## [Your instructions]
The reply should contain all the data below, repeated exactly, and none of the images.

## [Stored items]
--------

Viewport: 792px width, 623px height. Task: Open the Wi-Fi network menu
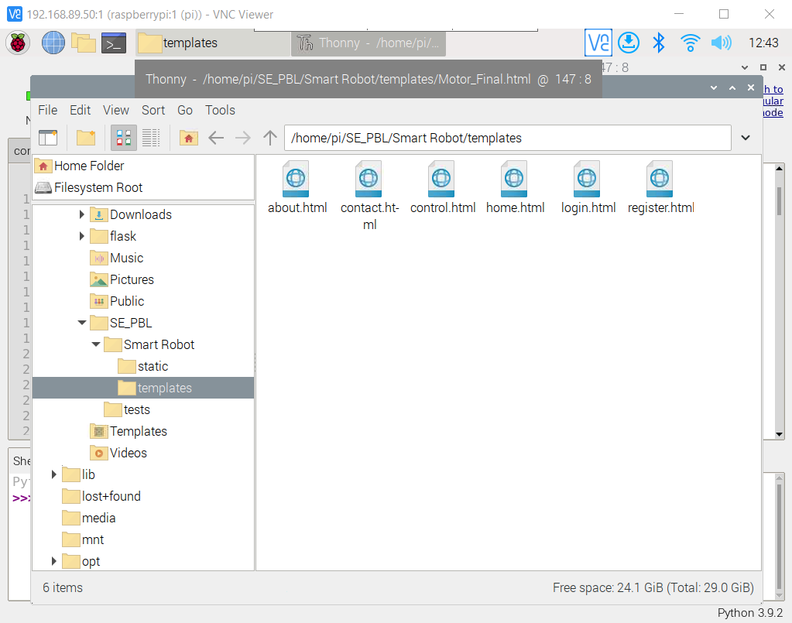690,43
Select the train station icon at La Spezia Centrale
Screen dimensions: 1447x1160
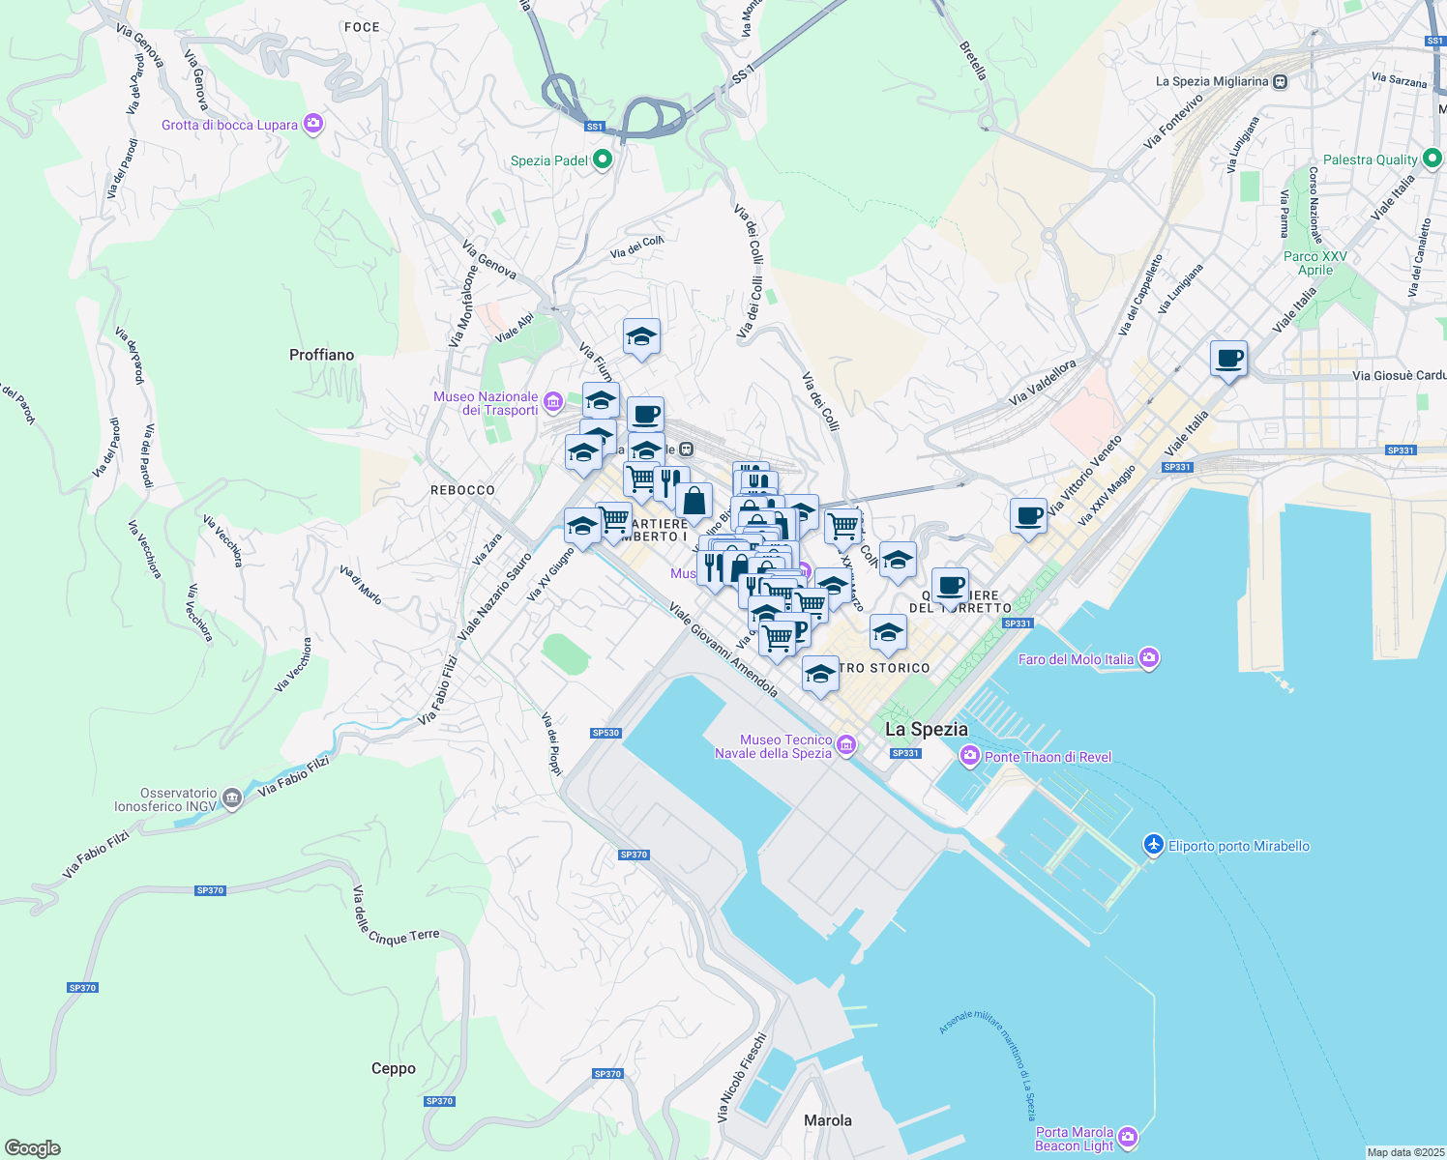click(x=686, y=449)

--------

## [Expected answer]
Viewport: 792px width, 623px height. Task: Open the Wi-Fi network menu
690,43
Select the train station icon at La Spezia Centrale
Screen dimensions: 1447x1160
click(x=686, y=449)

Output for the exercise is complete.